What is Recommendation System ??
Recommender systems are the most popular application in today’s world of data science and machine learning. You have seen before if you visit Youtube, Netflix, or even amazon you get the recommendations you might want to visit next. what you think how you get. yeah.. it is because of ML-based recommendations model which finds the best match product, movie, or apps for you. in other words, A Recommender System is a process that seeks to predict user preferences based on many different factors.
Why the Recommendation system?
- It helps the websites to improve for user engagement.
- It helps to find the user’s interest items.
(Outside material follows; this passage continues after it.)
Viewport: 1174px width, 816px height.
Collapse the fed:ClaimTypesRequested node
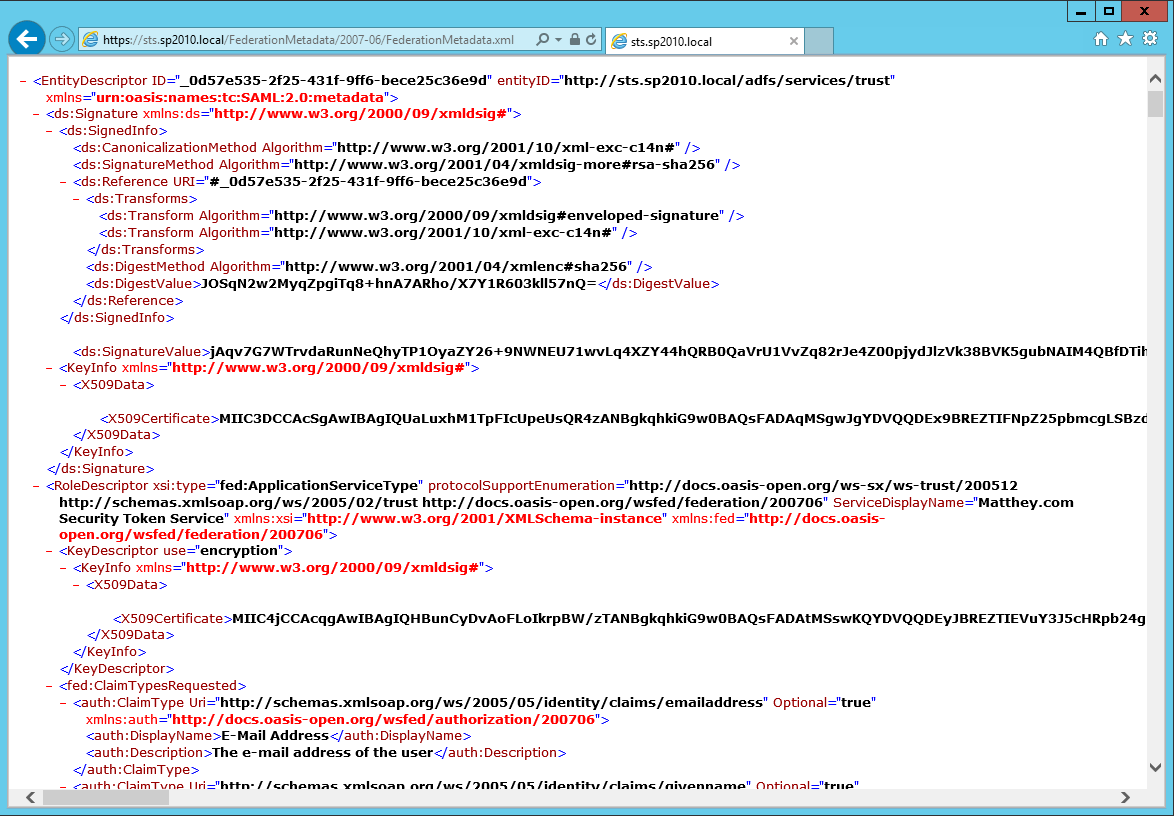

Types of Recommendation Systems
There are two major types of recommendation system
1. Collaborative Filtering Systems:
In this, recommendations are based on the user’s direct behavior. collaborative filtering uses similarities between users and items simultaneously to provide recommendations. This system builds a model based on previous ratings, activities, and preferences. then the model uses this information to predict the user’s like based on similarities for other users. you analyze what books have been read by people that have read book A and the ones with the highest count are on the top of the list.
Collaborative filtering works on the assumption that if a set of users have agreed on a certain idea at some point in time, it is very likely that they would agree on another related idea in the future. This approach is dependent on the area of interest where the recommendation systems function.
Merits
- We don’t need domain knowledge because the embeddings are automatically learned by machine learning formula.
- The content of the items does not necessarily tell the whole story, such as movie type/genre, and so on.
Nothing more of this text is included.